Em segundo lugar, porque o «milagre» e as «mensagens» de Fátima foram sempre, historicamente, desde a sua origem, em 1917, uma arma de arremesso política e ideológica. Contra a República afonsista e a participação portuguesa na Grande Guerra, naquele ano; recuperada a partir do patriarcado do cardeal Cerejeira (1929), Fátima transforma-se, já com caução explícita da hierarquia católica portuguesa, nos anos 30, em bandeira do anti-comunismo: para consagrar Salazar e o salazarismo como expressões da «providência divina» e da «bondade de Maria»; para apoiar a «cruzada» de Franco contra a República espanhola ¾ e é neste contexto que se «revela» o «segredo» respeitante à «conversão da Rússia», nunca referido anteriormente.
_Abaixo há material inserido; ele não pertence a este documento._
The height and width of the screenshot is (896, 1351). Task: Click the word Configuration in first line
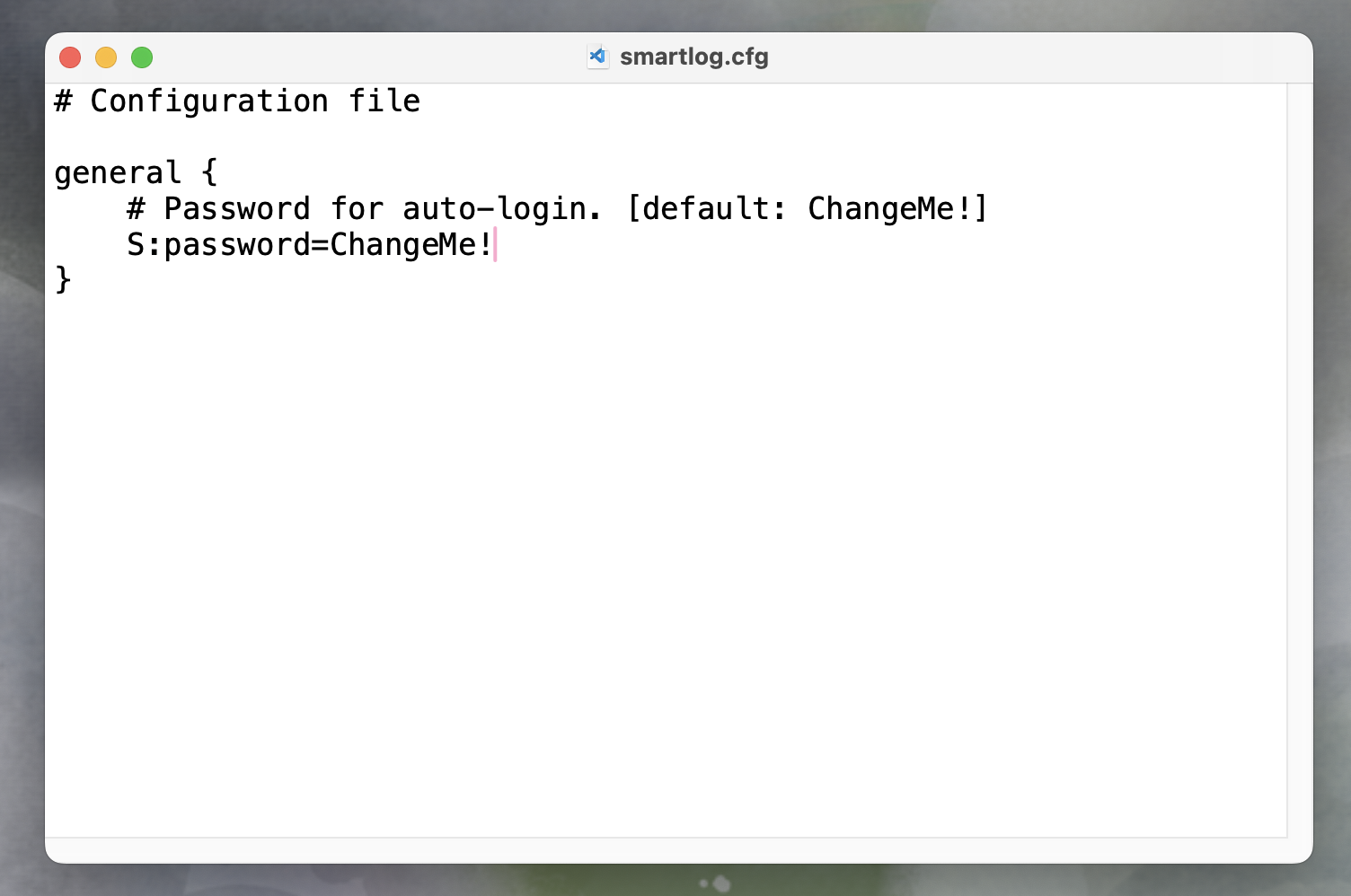pyautogui.click(x=209, y=101)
A Fátima e à Virgem percorrendo o país se recorrerá, como prevenção contra as ameaças dissolventes do pós-guerra, nos anos críticos para o Estado Novo de 1945 e 1946. E com especial apoio de Pio XII (o Papa que se calou sobre o holocausto e deu a fuga aos criminosos de guerra nazis), a vertente anti-comunista continua marcante na Fátima dos anos da guerra fria: a «praça branca» contra a «praça vermelha», um argumentário insistentemente utilizado pelo regime salazarista e pela sua polícia política para legitimar a perseguição e a violência contra a oposição e a resistência à ditadura. Finalmente, a Fátima que abençoava a guerra colonial e o colonialismo português. Se se trata da unidade dos portugueses e de os representar como um todo, eu pergunto se a caução dos dirigentes do Estado a uma cerimónia religiosa com esta carga política, não acentua mais os factores de divisão e de polémica do que a discreta abstenção de nela participar, o que, aliás, era imposto como decorrência do princípio constitucional de separação do Estado e das igrejas.
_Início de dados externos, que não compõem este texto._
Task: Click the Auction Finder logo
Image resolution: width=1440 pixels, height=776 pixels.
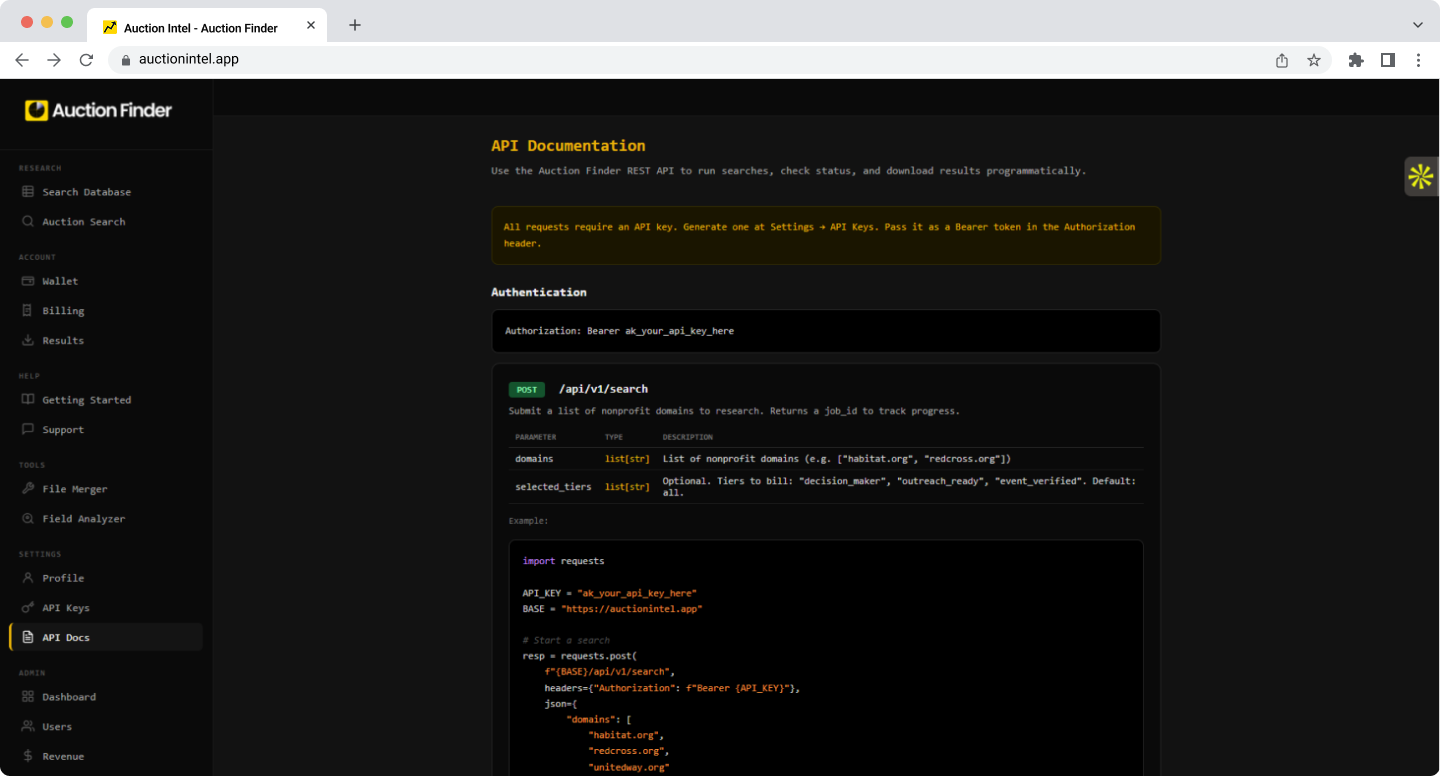Action: (x=99, y=110)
O problema, e esta é a terceira razão, é que a revelação, ou a proto-revelação, do «terceiro segredo» não vem senão acentuar os factores de polémica e de perplexidade anteriores. Para quem esperava uma «revelação» voltada para os sofrimentos da humanidade e para o futuro, depara-se um Papa que se auto-declara como miraculado, que faz do seu percurso o próprio milagre, num contexto de repetição de uma estafada e desactualizada retórica anti-ateísta. Como alguém escreveu, Fátima, sem «segredos» e voltada para o passado, parece deixar de Ter futuro para a esperança dos fiéis na redenção dos homens. E o PR, queira ou não, acaba por ficar pendurado nisto tudo.
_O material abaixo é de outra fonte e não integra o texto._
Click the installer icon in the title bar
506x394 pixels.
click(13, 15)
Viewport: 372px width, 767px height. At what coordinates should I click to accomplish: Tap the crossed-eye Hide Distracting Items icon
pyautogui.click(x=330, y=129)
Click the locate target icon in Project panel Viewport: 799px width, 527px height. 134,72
Em resumo: o que se passou em Fátima confirma que o Presidente da República Jorge Sampaio não devia ter participado nas cerimónias religiosas da Cova da Iria, com ou sem beatificação dos pastorinhos. A razão política, e muito especialmente a razão de Estado, para ser lúcida, tem de Ter a coragem de remar contra a corrente quando é necessário. Lamento dizê-lo, mas foi essa coragem política que faltou ao Presidente da República no passado «13 de Maio».